A Rússia e a China assinaram um acordo há muito aguardado para a construção do gasoduto Power of Siberia 2, um projeto considerado estratégico tanto do ponto de vista energético como geopolítico. O memorando, anunciado esta terça-feira em Pequim pela Gazprom, prevê o fornecimento de até 50 mil milhões de metros cúbicos de gás natural por ano durante um período de 30 anos, através de um trajeto que cruzará a Mongólia. Trata-se do segundo grande gasoduto a ligar a Rússia ao mercado chinês, depois do Power of Siberia 1, inaugurado em 2019, noticia a Bloomberg.
O anúncio foi feito pelo presidente executivo da Gazprom, Alexei Miller, que declarou a meios de comunicação russos, em Pequim, que o novo gasoduto representará “o maior, o mais massivo e de elevado capital projeto de gás do mundo”. Miller acrescentou ainda que o preço do combustível fornecido à China será “inferior ao praticado na Europa”, segundo a Bloomberg, num sinal claro de reposicionamento das exportações russas após a perda do mercado europeu.
A assinatura do acordo decorreu durante uma reunião trilateral que juntou os presidentes Vladimir Putin e Xi Jinping, assim como o líder mongol Ukhnaagiin Khurelsukh. Segundo a agência Xinhua, foram assinados mais de 20 acordos entre Moscovo e Pequim, abrangendo setores que vão da energia à tecnologia. Contudo, a agência oficial chinesa não mencionou especificamente o Power of Siberia 2, sublinhando a cautela de Pequim em relação a este mega-projeto.
De acordo com a Reuters, o memorando prevê não só a construção do novo gasoduto, mas também a expansão das entregas pelas rotas já existentes. O fluxo através do Power of Siberia 1, atualmente de 38 mil milhões de metros cúbicos anuais, deverá aumentar para 44 mil milhões, enquanto a ligação do Extremo Oriente terá capacidade reforçada de 10 para 12 mil milhões de metros cúbicos. Estes acréscimos vêm juntar-se ao planeado Power of Siberia 2, que por si só duplicará a capacidade de fornecimento de gás da Rússia à China.
A importância geopolítica do acordo é evidente. Como recorda a Bloomberg, a Rússia tem pressionado para avançar com este projeto há vários anos, especialmente após a invasão da Ucrânia em 2022 e a subsequente queda abrupta das exportações para a Europa. Antes da guerra, a União Europeia absorvia cerca de 177 mil milhões de metros cúbicos por ano de gás russo, um volume que caiu de forma acentuada nos últimos três anos e que poderá ser eliminado por completo caso avance a proposta europeia de proibição total das importações até 2027.
Ainda assim, muitos detalhes permanecem indefinidos. A Bloomberg sublinha que não foi estabelecido qualquer calendário para o início das obras ou para a entrada em funcionamento da infraestrutura.
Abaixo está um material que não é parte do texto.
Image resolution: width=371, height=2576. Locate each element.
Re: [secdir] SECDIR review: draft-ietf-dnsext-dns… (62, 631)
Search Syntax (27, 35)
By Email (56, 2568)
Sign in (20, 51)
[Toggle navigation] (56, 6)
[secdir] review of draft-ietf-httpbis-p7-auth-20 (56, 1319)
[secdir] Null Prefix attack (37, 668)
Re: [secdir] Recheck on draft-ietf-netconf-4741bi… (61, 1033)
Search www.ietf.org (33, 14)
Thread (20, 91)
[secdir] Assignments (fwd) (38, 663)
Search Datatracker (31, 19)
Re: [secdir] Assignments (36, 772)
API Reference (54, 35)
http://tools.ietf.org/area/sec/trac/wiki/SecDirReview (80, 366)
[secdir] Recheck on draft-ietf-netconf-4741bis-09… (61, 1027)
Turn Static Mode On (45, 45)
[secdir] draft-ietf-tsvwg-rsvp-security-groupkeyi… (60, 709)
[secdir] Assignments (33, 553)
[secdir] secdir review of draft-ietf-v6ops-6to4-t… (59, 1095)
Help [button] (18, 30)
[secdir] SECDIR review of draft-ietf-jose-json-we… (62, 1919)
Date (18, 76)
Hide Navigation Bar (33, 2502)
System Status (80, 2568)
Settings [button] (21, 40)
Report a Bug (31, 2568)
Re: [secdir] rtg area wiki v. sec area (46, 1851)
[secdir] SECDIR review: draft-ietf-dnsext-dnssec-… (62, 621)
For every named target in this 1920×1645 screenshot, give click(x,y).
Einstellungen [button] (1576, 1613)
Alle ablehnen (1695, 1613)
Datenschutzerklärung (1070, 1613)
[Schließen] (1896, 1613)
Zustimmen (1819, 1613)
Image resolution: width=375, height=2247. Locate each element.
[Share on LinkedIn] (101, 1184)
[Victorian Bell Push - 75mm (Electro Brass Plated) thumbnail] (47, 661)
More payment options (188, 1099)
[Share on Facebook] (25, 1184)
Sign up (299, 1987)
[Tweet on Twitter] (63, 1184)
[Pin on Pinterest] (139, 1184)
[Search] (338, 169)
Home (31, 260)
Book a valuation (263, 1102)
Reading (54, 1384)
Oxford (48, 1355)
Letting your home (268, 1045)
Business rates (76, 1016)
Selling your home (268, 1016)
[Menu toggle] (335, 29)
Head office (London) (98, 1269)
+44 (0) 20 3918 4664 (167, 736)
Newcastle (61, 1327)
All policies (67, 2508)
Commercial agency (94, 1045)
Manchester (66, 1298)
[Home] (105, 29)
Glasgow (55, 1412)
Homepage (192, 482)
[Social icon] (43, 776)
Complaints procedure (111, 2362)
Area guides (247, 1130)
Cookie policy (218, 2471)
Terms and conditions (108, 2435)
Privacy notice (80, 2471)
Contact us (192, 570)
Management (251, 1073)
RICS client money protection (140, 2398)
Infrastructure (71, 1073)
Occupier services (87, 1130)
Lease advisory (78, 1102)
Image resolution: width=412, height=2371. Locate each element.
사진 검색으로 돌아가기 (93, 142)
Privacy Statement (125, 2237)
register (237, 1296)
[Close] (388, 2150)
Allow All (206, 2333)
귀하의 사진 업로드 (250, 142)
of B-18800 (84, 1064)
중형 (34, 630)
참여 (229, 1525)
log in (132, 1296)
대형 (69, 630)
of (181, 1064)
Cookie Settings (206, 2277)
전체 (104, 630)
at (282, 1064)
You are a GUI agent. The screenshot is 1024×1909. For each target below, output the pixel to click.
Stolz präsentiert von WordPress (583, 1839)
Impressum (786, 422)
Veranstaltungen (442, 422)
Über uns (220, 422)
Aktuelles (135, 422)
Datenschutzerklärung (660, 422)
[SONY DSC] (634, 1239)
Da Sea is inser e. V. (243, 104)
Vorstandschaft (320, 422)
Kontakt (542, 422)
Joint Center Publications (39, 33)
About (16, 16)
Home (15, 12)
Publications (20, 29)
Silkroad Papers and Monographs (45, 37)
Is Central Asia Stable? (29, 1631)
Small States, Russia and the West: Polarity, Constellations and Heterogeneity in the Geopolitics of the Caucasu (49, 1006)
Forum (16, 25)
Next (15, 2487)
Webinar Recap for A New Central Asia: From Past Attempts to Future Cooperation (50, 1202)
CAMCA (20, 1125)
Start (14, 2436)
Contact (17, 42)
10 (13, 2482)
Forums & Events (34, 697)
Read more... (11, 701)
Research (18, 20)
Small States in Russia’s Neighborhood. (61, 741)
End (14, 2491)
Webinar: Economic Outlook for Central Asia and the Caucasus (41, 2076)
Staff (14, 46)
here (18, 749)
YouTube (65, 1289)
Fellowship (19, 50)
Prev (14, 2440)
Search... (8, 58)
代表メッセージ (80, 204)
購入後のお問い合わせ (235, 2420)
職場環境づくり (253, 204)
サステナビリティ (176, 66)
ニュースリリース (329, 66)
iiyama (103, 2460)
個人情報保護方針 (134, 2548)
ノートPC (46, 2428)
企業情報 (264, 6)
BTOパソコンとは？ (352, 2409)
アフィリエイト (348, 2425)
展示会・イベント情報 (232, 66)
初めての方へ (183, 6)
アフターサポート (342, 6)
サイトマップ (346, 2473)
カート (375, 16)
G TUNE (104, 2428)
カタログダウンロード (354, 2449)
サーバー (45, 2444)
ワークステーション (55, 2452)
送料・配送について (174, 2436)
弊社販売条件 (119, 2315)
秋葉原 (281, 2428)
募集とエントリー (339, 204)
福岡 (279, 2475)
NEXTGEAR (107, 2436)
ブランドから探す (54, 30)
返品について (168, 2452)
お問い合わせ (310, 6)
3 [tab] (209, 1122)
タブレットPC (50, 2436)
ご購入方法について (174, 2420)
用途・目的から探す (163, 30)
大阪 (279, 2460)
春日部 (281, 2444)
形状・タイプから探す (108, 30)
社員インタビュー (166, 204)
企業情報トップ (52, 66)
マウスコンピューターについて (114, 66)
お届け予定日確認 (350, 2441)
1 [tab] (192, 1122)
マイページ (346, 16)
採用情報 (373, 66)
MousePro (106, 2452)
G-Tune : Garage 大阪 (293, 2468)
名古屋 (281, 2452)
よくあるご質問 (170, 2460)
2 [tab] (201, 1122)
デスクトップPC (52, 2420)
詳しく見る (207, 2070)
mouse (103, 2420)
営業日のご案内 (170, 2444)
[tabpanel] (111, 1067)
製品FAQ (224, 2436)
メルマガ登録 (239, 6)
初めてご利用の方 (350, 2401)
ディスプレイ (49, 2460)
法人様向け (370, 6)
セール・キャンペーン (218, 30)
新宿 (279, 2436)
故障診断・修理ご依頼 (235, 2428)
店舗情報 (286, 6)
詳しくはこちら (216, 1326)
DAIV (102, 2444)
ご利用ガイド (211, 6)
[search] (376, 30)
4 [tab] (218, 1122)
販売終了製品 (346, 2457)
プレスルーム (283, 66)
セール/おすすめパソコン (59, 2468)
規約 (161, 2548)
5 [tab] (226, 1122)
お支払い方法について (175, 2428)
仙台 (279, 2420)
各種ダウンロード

Tampouco foram revelados os termos financeiros ou a fórmula de indexação dos preços, pontos que permanecem em negociação. Entre as questões em aberto está ainda se Pequim poderá adquirir volumes flexíveis ou se terá de assumir a compra da totalidade da capacidade contratada.
O trajeto do gasoduto passará pela Mongólia, através da construção do Soyuz-Vostok, o que confere ao país um papel central nesta reconfiguração energética. Segundo a Reuters, Ulan Bator, capital da Mongólia, espera beneficiar de receitas de trânsito e de investimentos de grande escala, reforçando a sua relevância geopolítica no coração da Ásia.
Para o Kremlin, contudo, o simbolismo do acordo é imediato. Em simultâneo, a reunião ocorreu no âmbito da Organização de Cooperação de Xangai, num momento em que os Estados Unidos intensificam a retórica contra Moscovo e Pequim, impondo tarifas e pressionando governos aliados a reduzir dependências.
Do lado chinês, a perspetiva é mais prudente. Segundo o Financial Times, a procura por gás natural na China tem crescido a um ritmo mais lento nos últimos anos, o que explica a relutância em assumir compromissos rígidos. Ainda assim, assegurar volumes firmes a preços competitivos através de gasodutos terrestres continua a ser uma opção estratégica para Xi Jinping, sobretudo face à volatilidade do mercado global de gás natural liquefeito.